> [PASSAGE PROVIDED]
Sanctions Laws” means all Laws relating to economic or trade sanctions administered or enforced by the United States (including by OFAC or the U.S. Department of State), the United Nations Security Council, and the European Union.

SEC” means the United States Securities and Exchange Commission.

Securities Act” means the United States Securities Act of 1933, as amended, and the rules and regulations promulgated thereunder.

Software” means all computer software (in object code or source code format), data and databases, and related documentation.

Sponsor PIK Note Amount” has the meaning set forth in the Sponsor Support Agreement.1

Stock Consideration” means the number of shares of Parent Common Stock equal to (a) Equity Value divided by (b) the Parent Share Value.

Straddle Period” means any taxable period that includes (but does not end on) the Closing Date.

> [TASK DIRECTIONS] Repeat the part of the definitions passage that starts at "Sponsor PIK Note" and ends after "the Closing Date.". The lines after this point aren't needed.

> [COLLECTED MATERIAL]
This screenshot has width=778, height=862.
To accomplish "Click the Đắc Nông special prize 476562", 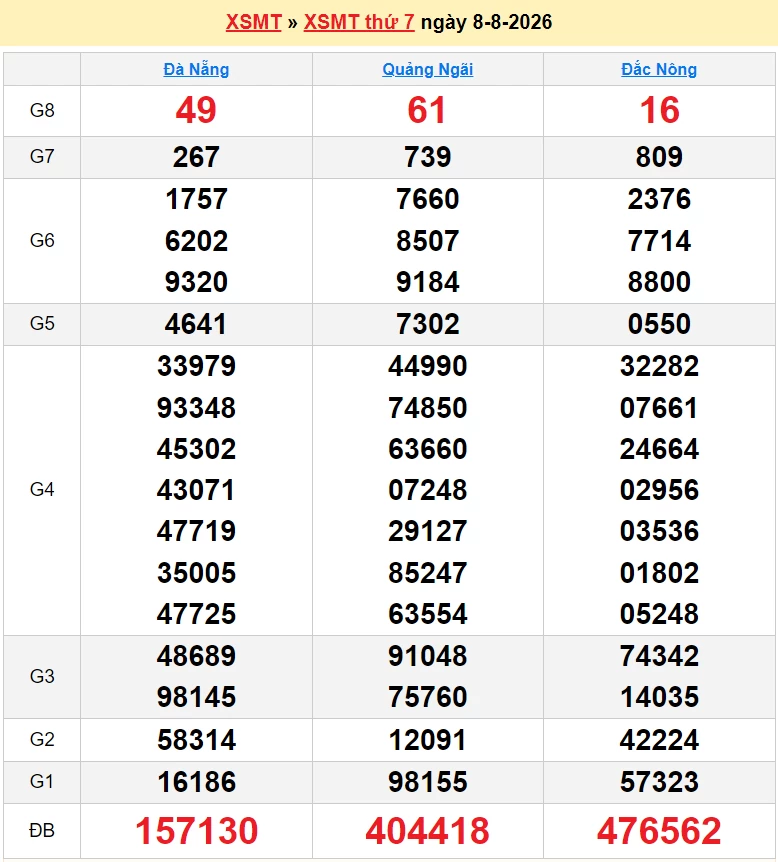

> [ANSWER TO THIS TASK]
Sponsor PIK Note Amount” has the meaning set forth in the Sponsor Support Agreement.1

Stock Consideration” means the number of shares of Parent Common Stock equal to (a) Equity Value divided by (b) the Parent Share Value.

Straddle Period” means any taxable period that includes (but does not end on) the Closing Date.